The Puritans invented Thanksgiving but it was the woman editor who wrote "Mary Had A Little Lamb" whose long campaign finally led President Abraham Lincoln to proclaim it a national holiday.

Thanksgiving marks its 125th anniversary as a national holiday this year, according to an article in the current issue of Country Living, and it also is the 200th birthday year of Sarah Josepha Hale, who was its champion.She was born in 1788 in Newport, N.H., and grew up on New England Thanksgivings despite their irregularity. As the Historical Society of Pennsylvania notes in an article on the history of Thanksgiving, New England governors marked a Thanksgiving Day for "general blessings" anywhere between September and January.

The significance of the last Thursday in November is that it was set aside in 1789 by George Washington to honor the newly minted Constitution.

When Hale was left a widow with five small children, she turned to writing and in her first novel described Thanksgiving, having one of her characters hope it would become "a national festival" that "would be a grand spectacle of moral power and human happiness, such as the world has never witnessed." The successful novelist, despite "qualms about entering a field restricted entirely to men," for 13 years edited Boston's flourishing Ladies' Magazine, which merged in 1837 with rival Godey's Lady's Book in Philadelphia.

In 1846 Hale asked her readers if it would "be thought presumptuous that our `Book' . . . leads the way in the good work of union in Thanksgiving."

From then on summer editorials asked governors and readers to cooperate in a "national jubilee" on the last Thursday in November.

As the nation sprawled westward and the rift between North and South grew deeper, her editorials stressed the holiday's "moral and social reunion of the people of America" - a point she pressed in thousands of letters to governors, senators and every president from Zachary Taylor on.

Hale's Thanksgiving campaign took a new turn in 1863 in the aftermath of Gettysburg.

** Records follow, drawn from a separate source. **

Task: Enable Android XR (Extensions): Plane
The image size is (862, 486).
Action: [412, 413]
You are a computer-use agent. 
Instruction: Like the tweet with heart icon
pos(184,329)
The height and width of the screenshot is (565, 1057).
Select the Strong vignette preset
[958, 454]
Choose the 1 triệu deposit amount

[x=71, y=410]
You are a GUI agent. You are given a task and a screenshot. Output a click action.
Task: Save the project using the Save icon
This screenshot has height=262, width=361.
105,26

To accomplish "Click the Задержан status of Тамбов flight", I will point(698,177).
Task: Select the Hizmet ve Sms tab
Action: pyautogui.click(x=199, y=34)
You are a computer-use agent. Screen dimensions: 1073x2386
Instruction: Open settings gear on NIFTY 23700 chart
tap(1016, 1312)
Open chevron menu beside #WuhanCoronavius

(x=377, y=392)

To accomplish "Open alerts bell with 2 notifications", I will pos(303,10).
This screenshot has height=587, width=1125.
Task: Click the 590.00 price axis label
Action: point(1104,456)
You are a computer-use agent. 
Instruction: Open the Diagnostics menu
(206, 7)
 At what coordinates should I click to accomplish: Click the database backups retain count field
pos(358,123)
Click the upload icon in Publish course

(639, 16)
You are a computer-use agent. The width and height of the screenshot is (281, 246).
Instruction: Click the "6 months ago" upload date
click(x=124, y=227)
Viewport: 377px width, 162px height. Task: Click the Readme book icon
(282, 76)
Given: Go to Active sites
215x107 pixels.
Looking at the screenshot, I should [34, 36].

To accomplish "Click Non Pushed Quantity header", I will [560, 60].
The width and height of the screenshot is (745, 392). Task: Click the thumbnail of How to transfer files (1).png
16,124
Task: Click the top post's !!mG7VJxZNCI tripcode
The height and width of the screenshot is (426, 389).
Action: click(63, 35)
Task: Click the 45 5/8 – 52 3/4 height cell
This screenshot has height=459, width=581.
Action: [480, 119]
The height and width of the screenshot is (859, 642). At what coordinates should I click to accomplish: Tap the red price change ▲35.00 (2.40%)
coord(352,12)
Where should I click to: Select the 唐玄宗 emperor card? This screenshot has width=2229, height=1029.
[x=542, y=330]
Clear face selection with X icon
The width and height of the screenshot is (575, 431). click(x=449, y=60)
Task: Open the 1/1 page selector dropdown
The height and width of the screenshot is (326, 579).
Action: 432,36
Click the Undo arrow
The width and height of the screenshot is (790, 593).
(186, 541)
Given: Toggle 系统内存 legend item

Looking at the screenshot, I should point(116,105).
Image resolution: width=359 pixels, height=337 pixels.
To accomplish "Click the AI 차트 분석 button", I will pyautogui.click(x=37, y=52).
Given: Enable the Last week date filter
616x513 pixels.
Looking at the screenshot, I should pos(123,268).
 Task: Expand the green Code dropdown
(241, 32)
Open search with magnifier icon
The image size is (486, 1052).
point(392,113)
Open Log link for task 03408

That summer her editorial called for a presidential edict. She may have met with Lincoln before writing him in September on "a subject of deep interest."

Secretary of State William Seward, an old hand at Thanksgiving proclamations as a former New York governor, assured her he had commended the letter to Lincoln.

On Oct. 3, 1863, Lincoln issued a National Thanksgiving Proclamation setting aside the last Thursday in November.